Do not... I say again.. DO NOT power them up. None of that "get goin, then let off, then mash the gas" stuff. It's way to unpredictable. You're begging to loop. It IS how most people learn. But clutching it up is far better. Plus, with practice, you'll be able to pick the front wheel up from a stand still. And thats just pimp.
Good luck, and let me know if you have any questions. BE SAFE...
I pulled it up today by clutching it and I kept on dropping it back down within a second. I figured out I wasn't staying on the throttle. I tryed staying on the throttle and pulled a quarter mile wheelie about 5 inches off the ground. should I try in second to get higher?
NO, don't do it in second. !st is fine. If it's only a couple inches off the ground, just clutch it harder.
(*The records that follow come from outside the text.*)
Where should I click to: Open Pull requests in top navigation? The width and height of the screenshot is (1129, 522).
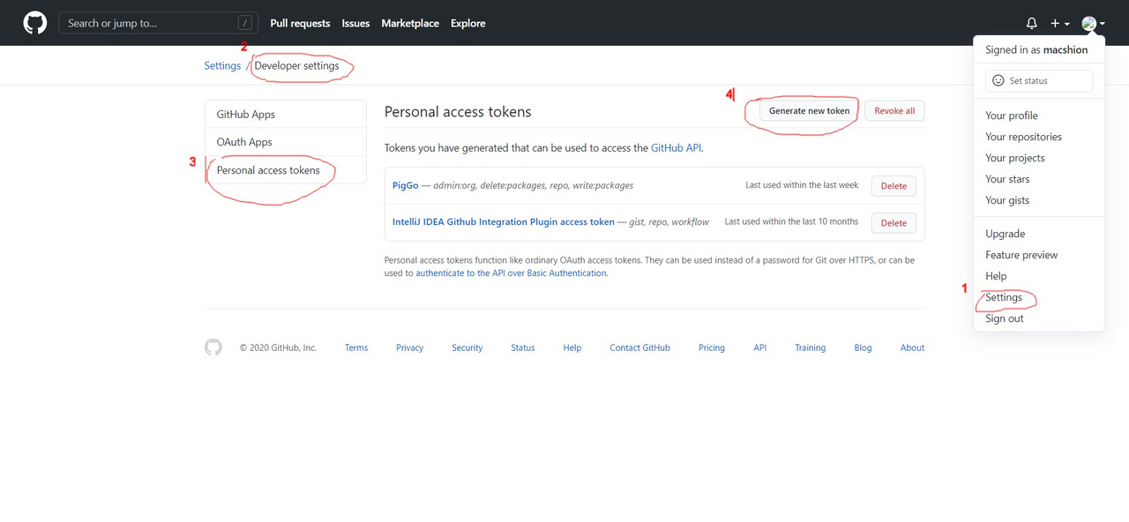point(300,23)
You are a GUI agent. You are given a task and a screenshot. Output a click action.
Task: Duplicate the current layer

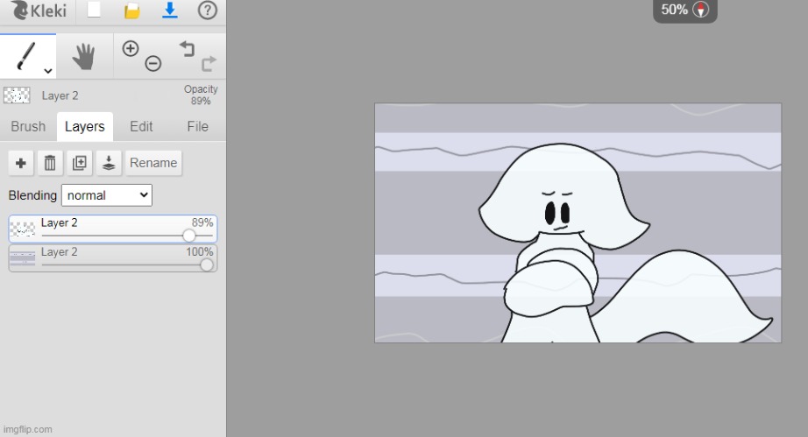(79, 163)
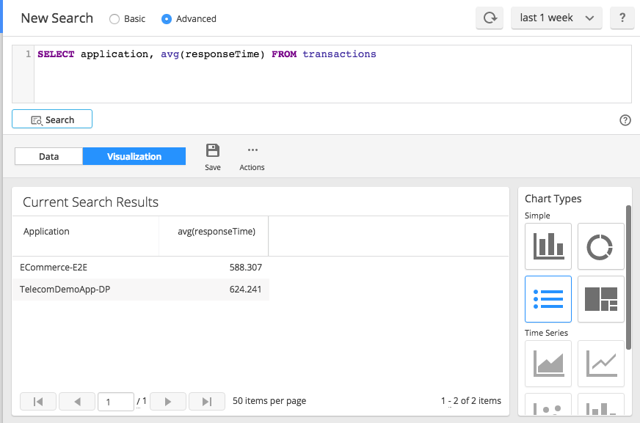Select the area time series chart
The image size is (640, 423).
click(x=548, y=364)
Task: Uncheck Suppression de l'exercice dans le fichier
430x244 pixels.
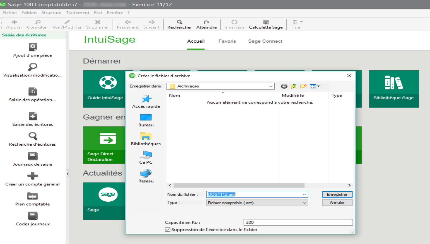Action: pyautogui.click(x=168, y=230)
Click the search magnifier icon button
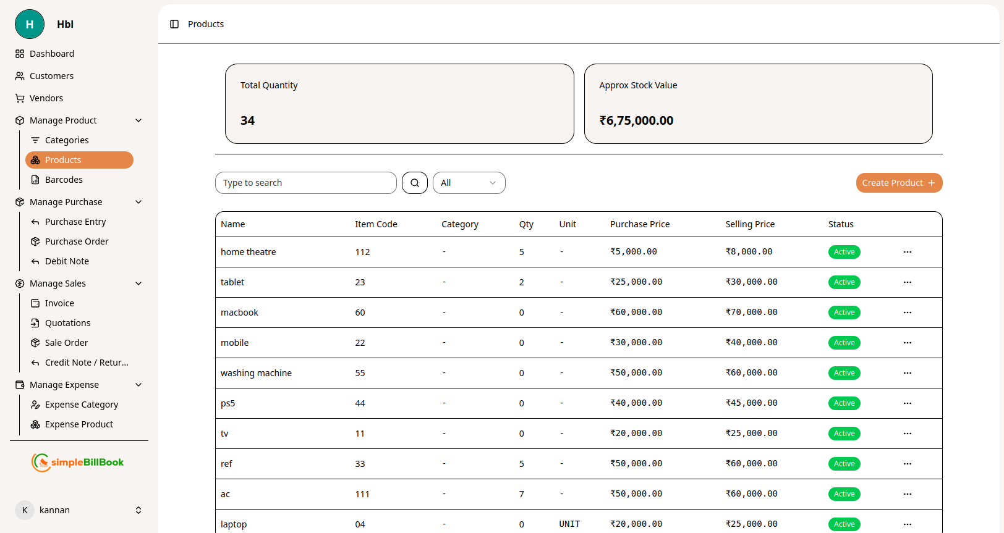Viewport: 1004px width, 533px height. pos(414,183)
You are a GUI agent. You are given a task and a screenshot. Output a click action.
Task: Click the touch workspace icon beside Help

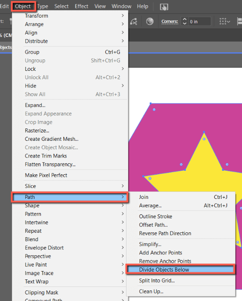(164, 7)
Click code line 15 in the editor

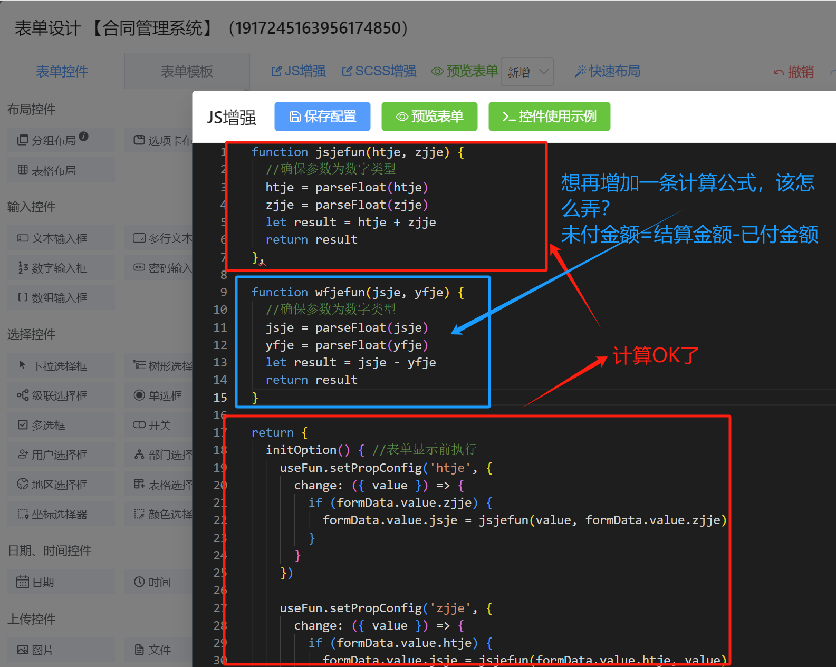tap(369, 398)
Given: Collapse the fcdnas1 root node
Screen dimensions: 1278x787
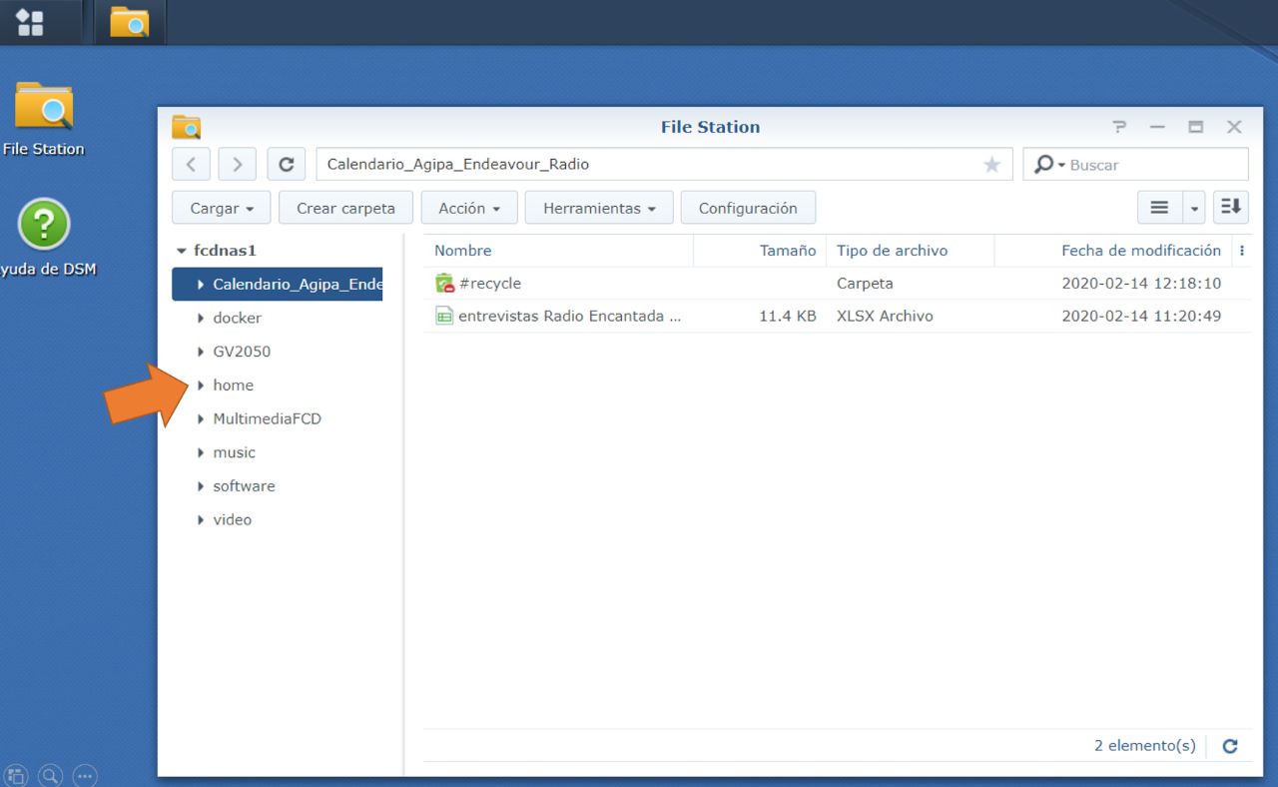Looking at the screenshot, I should click(181, 252).
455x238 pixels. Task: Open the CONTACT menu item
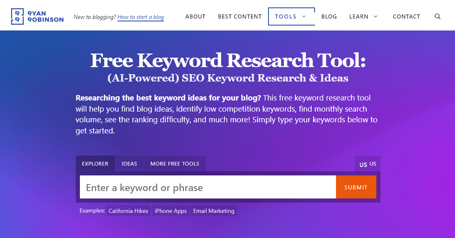(x=406, y=16)
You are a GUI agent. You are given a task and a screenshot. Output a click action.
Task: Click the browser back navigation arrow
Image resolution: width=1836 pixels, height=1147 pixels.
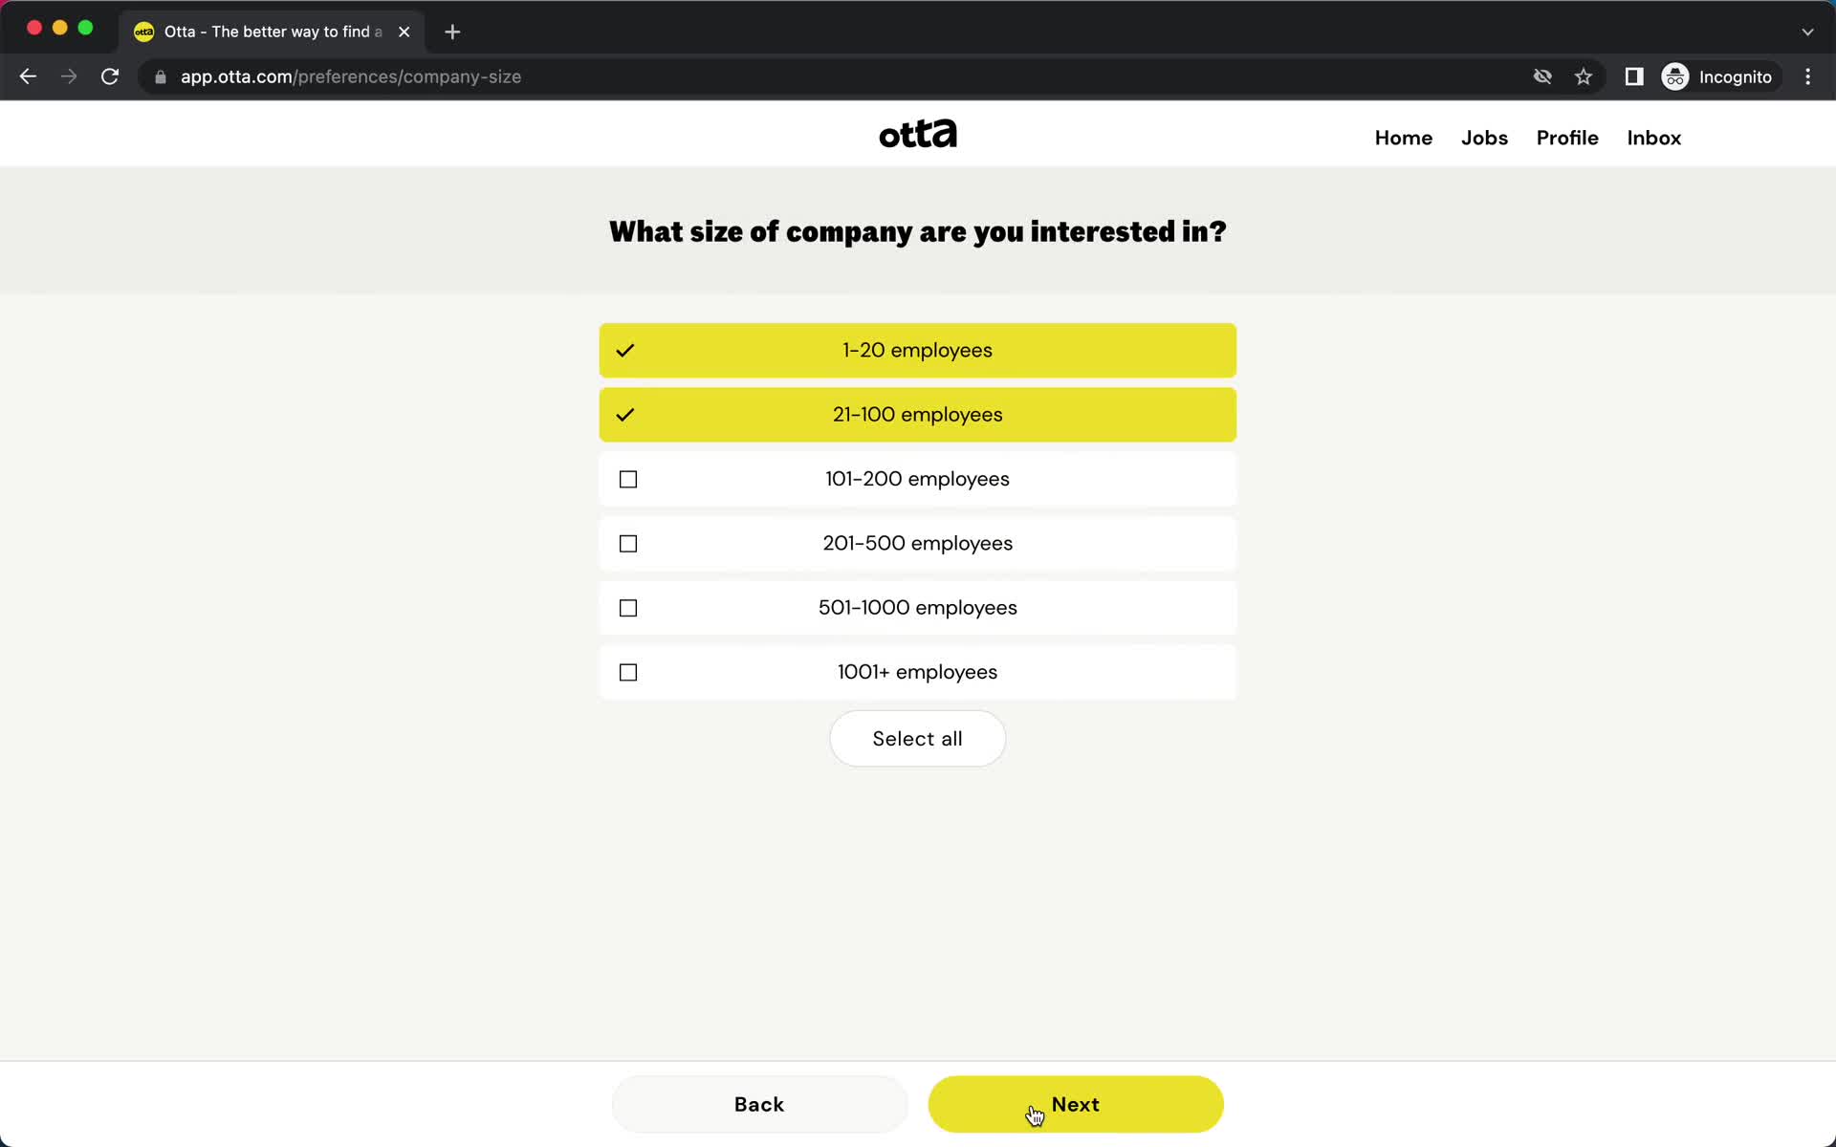click(x=29, y=76)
Stay on the throttle, or give it more to raise it. once you're riding them to the rev limiter you've obviously got the hang of staying on the gas, then you just have to work on clutching it up to BP. 2nd gear won't make you go higher... just faster. 1st gear has more torque, and will make bringing the wheel higher with the throttle easier. Keep it in first, clutch it harder and stay on it. You'll get it. Good luck and be safe. a 1000+cc bike... I promise you'll be able to wheelie it well
I messed up my bike today and it wasn't even stunting. I was riding through town in stop and go traffic when some asshole slammed on his brakes. I had to slam on my brakes just not to hit him and my lowsided under the car in front of me. I didnt toch the car so the car just drove off didnt even realize what happened. i was left laying in the street in traffic and couldnt pick my bike back up cuz its 500+ pounds. broke turnsignals all plastic it ripped off cans beet to hell. at least when im stuntin it up I dont got a worry about body work any more. sucked
Damn man, sorry to hear about the misshap. What ticks me off the most is that the other guy just drove off. bastard. I hope his mustache grows upside down and tangles with his nose hairs. Here is a tank full of sugar for him.
In responce to the earlier posts, I think some of it has to do with your body position. If you lean forward while doing it (and most people do) you are preventing your wheel from coming up.